Not everyone’s lovin’ it. McDonald’s estimates it’s lost 500 million U.S. transactions to competitors since 2012, but it’s hoping it can deliver better results by bringing burgers straight to your door. The fast food giant already operates a delivery service in some Asian markets, which brought in $1 billion last year. It’s now testing several U.S. delivery models and plans to launch a mobile ordering app later this year, along with self-service kiosks and table service in some stores. McDonald’s shares rose 1.5 percent on the news.
The damage is done. Non-natural earthquakes are primarily caused by wastewater injection, a byproduct of fracking, and they’ve become hundreds of times more frequent in the last decade. A new forecast from the United States Geological Survey says 3.5 million people, mostly in Kansas and Oklahoma, are at risk of being affected this year — a slight decline attributed to decreased oil and gas production. Scientists say reducing injections could make quakes less frequent, but wastewater already in the earth will continue shaking the ground for some time.
The era of the celebrity president may not end with Trump. In an interview yesterday, Oprah Winfrey said she’d never considered running for president before: “I thought, ‘Oh, gee, I don’t have the experience. I don’t know enough.’ And now I’m thinking, ‘Oh.’” One study found that Winfrey’s endorsement of Barack Obama in 2008 had a statistically significant effect on his popularity with voters. While it’s unclear if she’s serious about the idea of running, commentators like Michael Moore have suggested that Democrats might do well with a “beloved” candidate.
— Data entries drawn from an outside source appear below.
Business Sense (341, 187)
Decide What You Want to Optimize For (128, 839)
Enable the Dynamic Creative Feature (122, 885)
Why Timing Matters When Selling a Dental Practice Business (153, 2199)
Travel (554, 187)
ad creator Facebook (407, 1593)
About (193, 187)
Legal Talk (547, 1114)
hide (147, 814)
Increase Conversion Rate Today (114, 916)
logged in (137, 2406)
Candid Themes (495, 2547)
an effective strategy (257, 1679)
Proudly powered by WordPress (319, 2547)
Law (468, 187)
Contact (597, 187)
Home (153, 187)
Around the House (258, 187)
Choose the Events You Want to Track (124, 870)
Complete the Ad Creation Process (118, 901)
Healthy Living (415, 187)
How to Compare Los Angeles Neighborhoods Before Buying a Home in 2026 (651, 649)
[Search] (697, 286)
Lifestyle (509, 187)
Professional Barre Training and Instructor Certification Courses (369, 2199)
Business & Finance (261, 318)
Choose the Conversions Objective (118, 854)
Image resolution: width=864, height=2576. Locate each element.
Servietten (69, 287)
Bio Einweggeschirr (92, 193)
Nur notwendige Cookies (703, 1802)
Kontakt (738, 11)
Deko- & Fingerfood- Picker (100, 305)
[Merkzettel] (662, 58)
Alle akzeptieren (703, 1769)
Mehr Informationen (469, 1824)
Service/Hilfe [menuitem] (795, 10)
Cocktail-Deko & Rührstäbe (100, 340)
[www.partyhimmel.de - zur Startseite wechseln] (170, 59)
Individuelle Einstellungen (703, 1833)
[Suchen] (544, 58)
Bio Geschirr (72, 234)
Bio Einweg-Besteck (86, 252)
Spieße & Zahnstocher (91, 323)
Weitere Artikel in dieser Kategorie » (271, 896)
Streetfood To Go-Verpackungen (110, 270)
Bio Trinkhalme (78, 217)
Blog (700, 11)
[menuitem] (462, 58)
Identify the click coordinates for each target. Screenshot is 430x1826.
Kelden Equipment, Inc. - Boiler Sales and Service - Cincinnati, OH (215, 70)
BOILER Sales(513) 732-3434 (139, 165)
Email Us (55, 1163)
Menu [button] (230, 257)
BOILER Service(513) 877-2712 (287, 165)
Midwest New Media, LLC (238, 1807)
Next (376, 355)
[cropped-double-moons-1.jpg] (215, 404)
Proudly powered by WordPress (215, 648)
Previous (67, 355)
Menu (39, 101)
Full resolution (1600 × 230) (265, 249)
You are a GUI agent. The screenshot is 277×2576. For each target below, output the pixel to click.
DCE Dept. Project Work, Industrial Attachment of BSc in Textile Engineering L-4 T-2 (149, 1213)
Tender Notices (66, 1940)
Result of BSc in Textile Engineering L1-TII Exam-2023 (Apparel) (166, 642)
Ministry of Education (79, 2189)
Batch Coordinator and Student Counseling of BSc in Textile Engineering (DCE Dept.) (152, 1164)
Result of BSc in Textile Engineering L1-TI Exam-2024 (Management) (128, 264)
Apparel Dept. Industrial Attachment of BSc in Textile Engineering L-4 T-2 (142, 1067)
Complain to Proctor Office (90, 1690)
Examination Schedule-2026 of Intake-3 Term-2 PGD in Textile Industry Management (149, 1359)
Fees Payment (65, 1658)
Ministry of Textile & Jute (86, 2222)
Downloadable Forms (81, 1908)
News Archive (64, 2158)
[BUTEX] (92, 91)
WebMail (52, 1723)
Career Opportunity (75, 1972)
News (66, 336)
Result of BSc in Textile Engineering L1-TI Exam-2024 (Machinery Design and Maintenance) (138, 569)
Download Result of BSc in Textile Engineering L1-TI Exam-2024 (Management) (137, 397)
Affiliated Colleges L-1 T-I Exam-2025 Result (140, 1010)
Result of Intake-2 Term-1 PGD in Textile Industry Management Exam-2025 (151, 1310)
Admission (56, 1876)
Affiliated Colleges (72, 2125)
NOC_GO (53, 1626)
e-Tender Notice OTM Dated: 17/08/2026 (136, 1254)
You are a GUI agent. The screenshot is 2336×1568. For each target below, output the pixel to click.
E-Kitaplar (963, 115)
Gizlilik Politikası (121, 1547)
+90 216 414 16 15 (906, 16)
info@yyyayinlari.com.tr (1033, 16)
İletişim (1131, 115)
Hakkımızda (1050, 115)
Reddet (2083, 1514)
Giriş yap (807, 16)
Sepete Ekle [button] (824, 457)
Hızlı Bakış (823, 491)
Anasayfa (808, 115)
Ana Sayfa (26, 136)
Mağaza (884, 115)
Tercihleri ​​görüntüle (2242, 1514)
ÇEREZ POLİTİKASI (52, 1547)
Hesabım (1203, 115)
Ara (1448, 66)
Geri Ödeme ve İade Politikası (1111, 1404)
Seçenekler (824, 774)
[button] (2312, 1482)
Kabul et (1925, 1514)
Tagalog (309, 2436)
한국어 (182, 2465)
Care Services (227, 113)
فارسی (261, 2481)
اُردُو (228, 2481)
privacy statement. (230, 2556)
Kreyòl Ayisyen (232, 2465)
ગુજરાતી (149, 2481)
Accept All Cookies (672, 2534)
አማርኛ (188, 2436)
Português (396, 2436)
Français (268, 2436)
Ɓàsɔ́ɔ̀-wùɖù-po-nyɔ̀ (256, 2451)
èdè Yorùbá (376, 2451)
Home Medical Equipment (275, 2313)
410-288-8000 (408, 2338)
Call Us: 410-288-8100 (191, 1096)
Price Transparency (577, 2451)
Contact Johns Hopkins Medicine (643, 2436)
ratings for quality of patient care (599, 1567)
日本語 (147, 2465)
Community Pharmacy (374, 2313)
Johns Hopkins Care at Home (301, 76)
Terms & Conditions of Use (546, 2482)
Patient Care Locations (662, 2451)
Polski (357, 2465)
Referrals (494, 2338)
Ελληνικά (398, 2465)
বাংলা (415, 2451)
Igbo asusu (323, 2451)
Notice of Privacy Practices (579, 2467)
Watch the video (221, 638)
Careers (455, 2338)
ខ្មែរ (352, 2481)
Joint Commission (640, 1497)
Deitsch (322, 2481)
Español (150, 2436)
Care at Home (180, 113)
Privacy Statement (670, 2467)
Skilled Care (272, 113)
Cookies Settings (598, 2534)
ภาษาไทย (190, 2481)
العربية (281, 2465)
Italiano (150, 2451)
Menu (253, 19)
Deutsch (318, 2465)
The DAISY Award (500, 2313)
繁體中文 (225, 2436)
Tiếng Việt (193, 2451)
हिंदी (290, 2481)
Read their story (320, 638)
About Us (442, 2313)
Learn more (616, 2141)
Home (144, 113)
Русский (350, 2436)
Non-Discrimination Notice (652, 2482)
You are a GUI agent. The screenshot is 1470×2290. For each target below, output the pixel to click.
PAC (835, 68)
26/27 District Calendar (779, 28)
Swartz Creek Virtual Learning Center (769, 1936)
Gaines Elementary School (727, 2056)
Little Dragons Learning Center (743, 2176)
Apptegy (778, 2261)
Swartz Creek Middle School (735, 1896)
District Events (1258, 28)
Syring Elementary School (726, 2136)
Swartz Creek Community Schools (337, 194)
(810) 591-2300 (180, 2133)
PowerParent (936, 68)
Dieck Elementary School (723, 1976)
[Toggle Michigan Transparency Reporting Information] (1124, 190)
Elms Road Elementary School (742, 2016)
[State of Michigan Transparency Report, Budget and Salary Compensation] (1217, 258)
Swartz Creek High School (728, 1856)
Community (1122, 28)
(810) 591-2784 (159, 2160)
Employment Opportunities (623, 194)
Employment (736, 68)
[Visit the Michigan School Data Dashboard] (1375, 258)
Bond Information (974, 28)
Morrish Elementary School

He’s gonna be a smash. Over the past two Olympic Games, 28-year-old Aruna Quadri of Nigeria has made it all the way to the table tennis quarterfinals, making history by becoming the first African to ever get so far. All but four Olympic gold medals in ping-pong have gone to Chinese athletes, but Quadri is striving to break that dominance. His self-funded efforts are not only making him a household name, but they’re inspiring a whole new generation of players throughout Africa.